Which precautions do you want to keep?

School closures, business closures, and preventing gatherings do a lot of damage to people when they're in place and not absolutely necessary.  Mask mandates make more sense if we can do away with pointless security pageantry mask wearing rules (wearing a mask to walk to a table in a restaurant, then taking it off when you sit down to eat, for example).

Why are we doing this again? We went through it 10 times already.

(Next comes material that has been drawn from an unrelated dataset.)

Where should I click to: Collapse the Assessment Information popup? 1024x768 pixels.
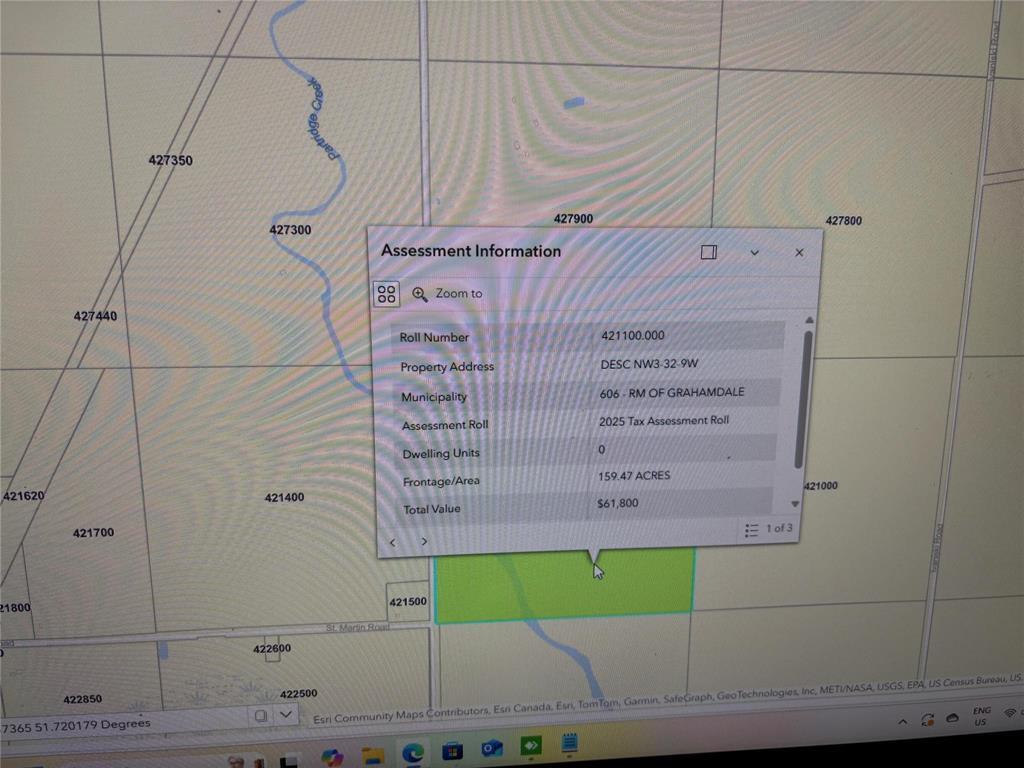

I am genuinely curious to know as well.  I feel like you are the cheerleader of an opinion that you think everyone here shares, when in reality they don't.... or as pointed out a few posts up, maybe there is a disconnect in definitions.  You said "90%" of people in this thread were like "screw everything we're going back to normal" according to you, and now this Omi wave is now somehow evidence that we should not be doing those activities.  Which restrictions would you like back?  Do you want full lockdowns again?  School to go back to online only?  Restaurants to close?  Shut down air travel?  Cancelling Dentist appointments?  Stop having in person events?  Starting cutting our own hair again?

Some of us haven't had in-person events for two years, and have been cutting our own hair for well over a decade now.  :P

I'd really like to try to keep my son in in-person classes.  He has had two severely disrupted years of questionable quality half-online learning now, and his education seems to be suffering.  He's also had some issues with his inability to see/play with his school friends.  I am also looking forward to having an optometrist and dentist appointment later this year at some point - it's time for both.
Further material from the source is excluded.